▸ What to do
Could you write out exactly, and only, the lines from the one containing "Up (601, 469)" through the last line of the data, leaving out all pictures?

[Opening Exercise data section]

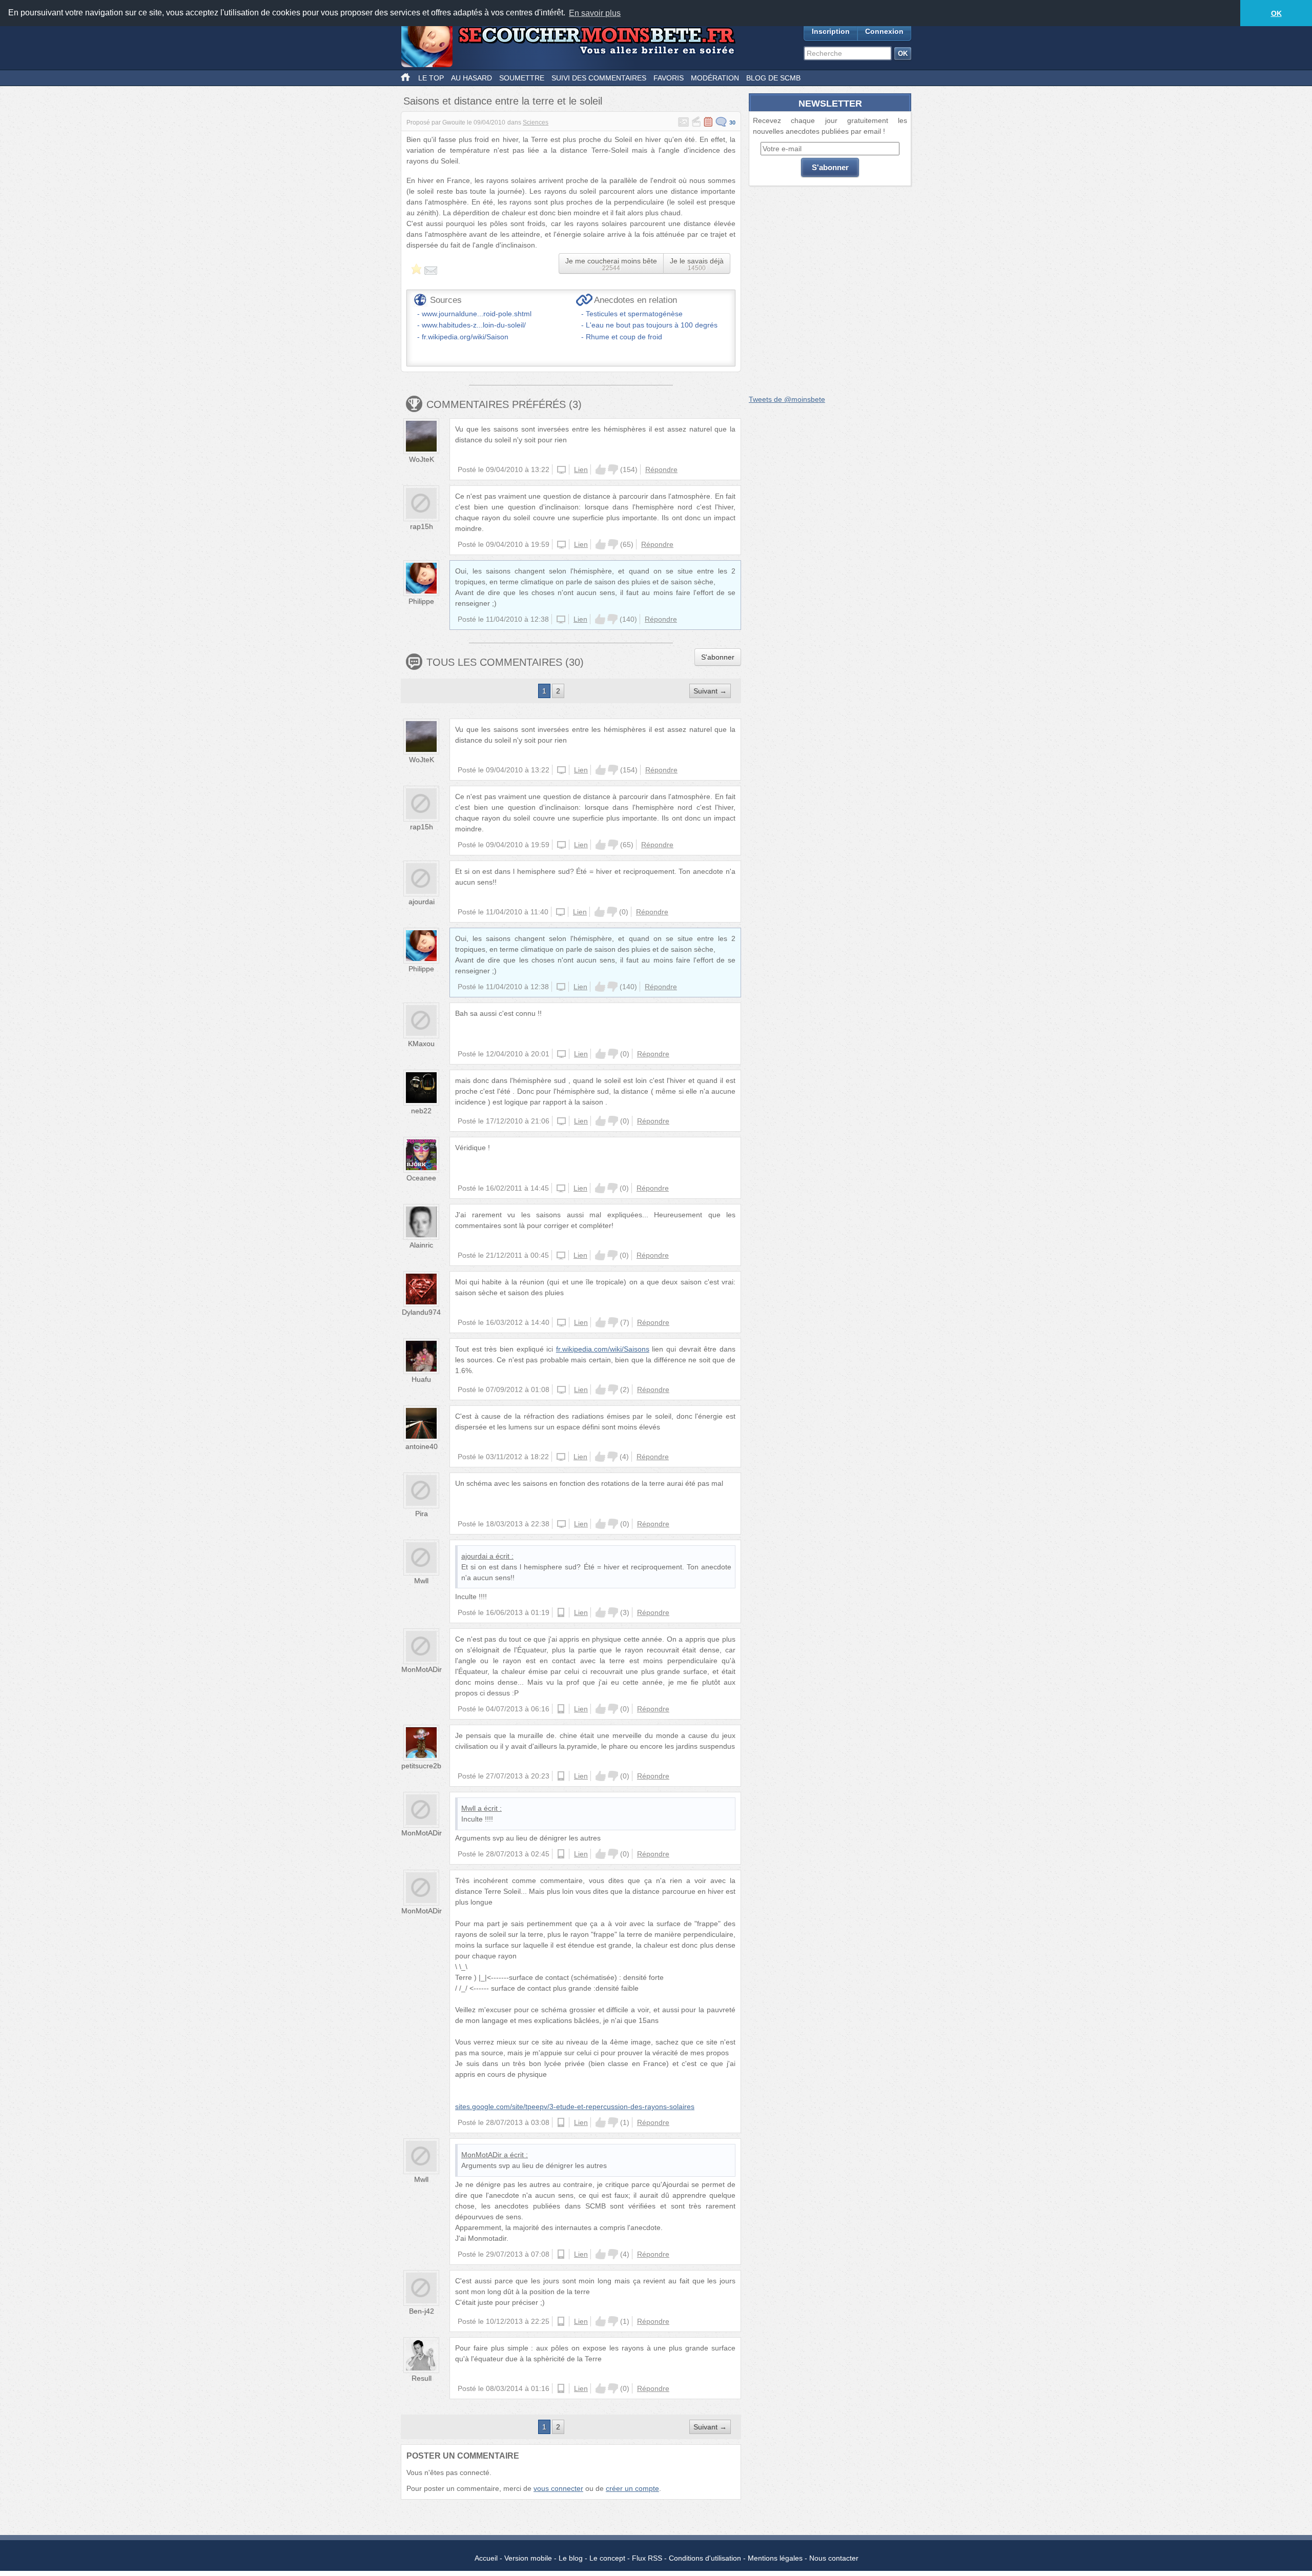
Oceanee (421, 1178)
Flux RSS (647, 2558)
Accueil (486, 2558)
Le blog (571, 2558)
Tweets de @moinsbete (787, 399)
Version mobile (528, 2558)
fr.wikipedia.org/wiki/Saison (465, 337)
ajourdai (421, 901)
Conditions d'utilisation (705, 2558)
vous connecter (558, 2488)
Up (601, 469)
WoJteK (421, 459)
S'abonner (717, 657)
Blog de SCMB (773, 78)
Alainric (421, 1245)
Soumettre (521, 78)
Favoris (668, 78)
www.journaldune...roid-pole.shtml (476, 314)
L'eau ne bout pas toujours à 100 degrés (651, 325)
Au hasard (471, 78)
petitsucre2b (421, 1766)
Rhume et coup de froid (624, 337)
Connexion (884, 31)
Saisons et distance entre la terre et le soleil (502, 101)
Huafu (421, 1379)
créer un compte (632, 2488)
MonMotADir (421, 1669)
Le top (431, 78)
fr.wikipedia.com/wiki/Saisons (602, 1349)
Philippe (421, 601)
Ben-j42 (421, 2311)
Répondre (661, 469)
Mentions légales (775, 2558)
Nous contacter (833, 2558)
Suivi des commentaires (598, 78)
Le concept (607, 2558)
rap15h (421, 526)
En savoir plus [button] (595, 13)
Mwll (421, 1581)
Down (613, 469)
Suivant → (710, 691)
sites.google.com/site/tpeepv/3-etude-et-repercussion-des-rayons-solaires (574, 2106)
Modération (715, 78)
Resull (422, 2378)
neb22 (421, 1111)
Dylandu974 (421, 1312)
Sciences (535, 122)
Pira (421, 1513)
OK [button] (1276, 13)
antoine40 (421, 1446)
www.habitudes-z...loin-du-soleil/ (474, 325)
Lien (581, 469)
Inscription (831, 31)
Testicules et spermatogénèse (634, 314)
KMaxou (421, 1043)
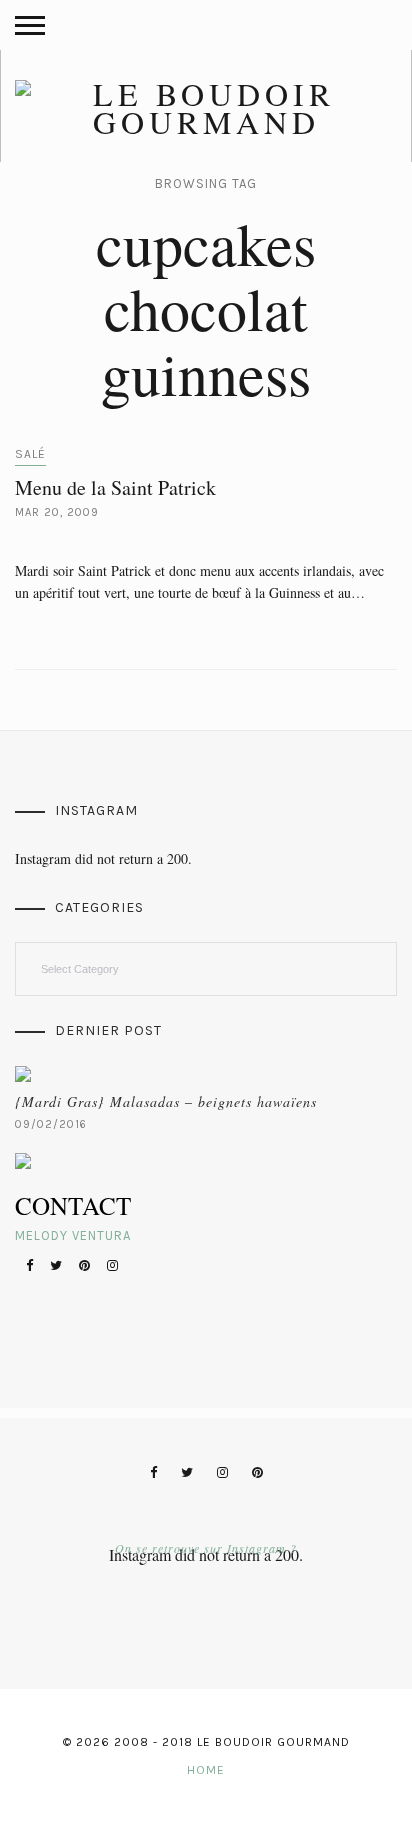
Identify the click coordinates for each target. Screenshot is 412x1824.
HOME (206, 1770)
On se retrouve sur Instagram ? (206, 1548)
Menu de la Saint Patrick (115, 487)
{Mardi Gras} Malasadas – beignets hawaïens (166, 1101)
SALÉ (30, 454)
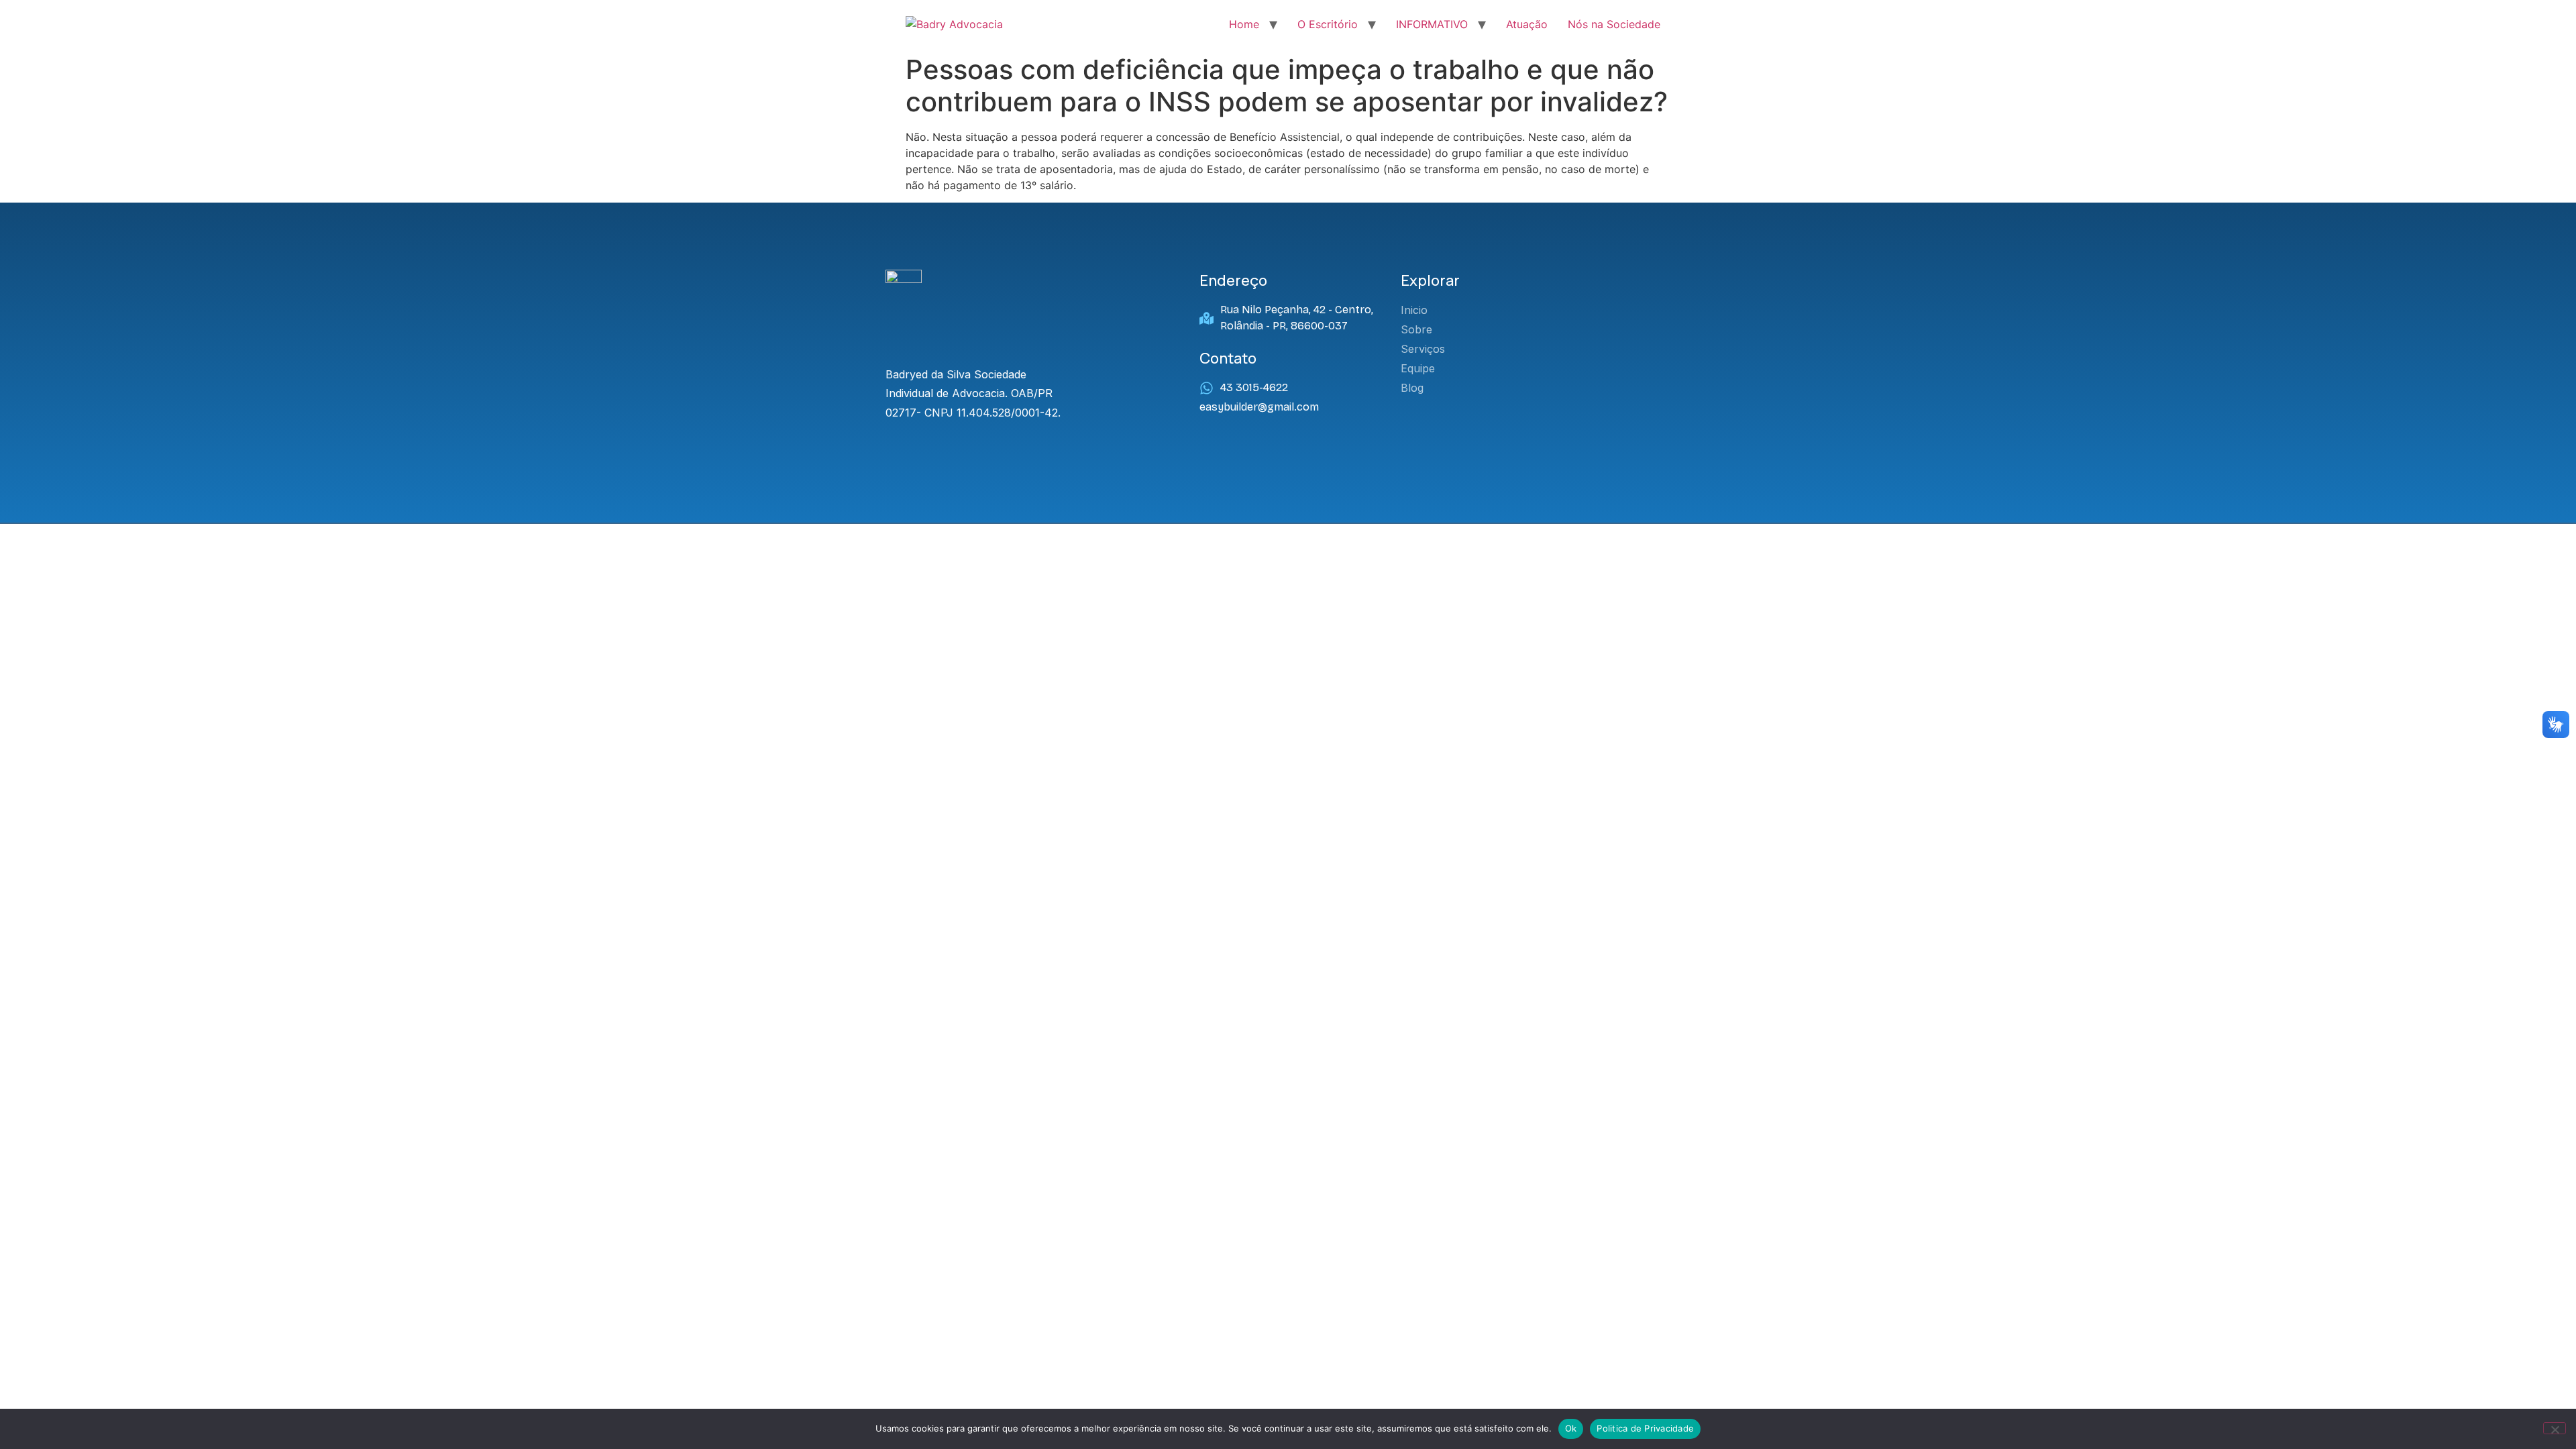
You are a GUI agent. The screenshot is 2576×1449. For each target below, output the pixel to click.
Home (1244, 24)
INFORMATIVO (1432, 24)
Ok (1571, 1428)
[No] (2554, 1428)
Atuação (1527, 24)
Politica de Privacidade (1645, 1428)
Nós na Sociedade (1614, 24)
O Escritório (1327, 24)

[Closing Exercise data section]

▸ Problem solution
Up (601, 469)
WoJteK (421, 459)
S'abonner (717, 657)
Blog de SCMB (773, 78)
Alainric (421, 1245)
Soumettre (521, 78)
Favoris (668, 78)
www.journaldune...roid-pole.shtml (476, 314)
L'eau ne bout pas toujours à 100 degrés (651, 325)
Au hasard (471, 78)
petitsucre2b (421, 1766)
Rhume et coup de froid (624, 337)
Connexion (884, 31)
Saisons et distance entre la terre et le soleil (502, 101)
Huafu (421, 1379)
créer un compte (632, 2488)
MonMotADir (421, 1669)
Le top (431, 78)
fr.wikipedia.com/wiki/Saisons (602, 1349)
Philippe (421, 601)
Ben-j42 (421, 2311)
Répondre (661, 469)
Mentions légales (775, 2558)
Nous contacter (833, 2558)
Suivi des commentaires (598, 78)
Le concept (607, 2558)
rap15h (421, 526)
En savoir plus [button] (595, 13)
Mwll (421, 1581)
Down (613, 469)
Suivant → (710, 691)
sites.google.com/site/tpeepv/3-etude-et-repercussion-des-rayons-solaires (574, 2106)
Modération (715, 78)
Resull (422, 2378)
neb22 (421, 1111)
Dylandu974 (421, 1312)
Sciences (535, 122)
Pira (421, 1513)
OK [button] (1276, 13)
antoine40 (421, 1446)
www.habitudes-z...loin-du-soleil/ (474, 325)
Lien (581, 469)
Inscription (831, 31)
Testicules et spermatogénèse (634, 314)
KMaxou (421, 1043)
Identify the click coordinates for each target. Screenshot is 412x1824.
HOME (206, 1770)
On se retrouve sur Instagram ? (206, 1548)
Menu de la Saint Patrick (115, 487)
{Mardi Gras} Malasadas – beignets hawaïens (166, 1101)
SALÉ (30, 454)
You are a GUI agent. The screenshot is 2576×1449. For each target below, output the pixel to click.
Home (1244, 24)
INFORMATIVO (1432, 24)
Ok (1571, 1428)
[No] (2554, 1428)
Atuação (1527, 24)
Politica de Privacidade (1645, 1428)
Nós na Sociedade (1614, 24)
O Escritório (1327, 24)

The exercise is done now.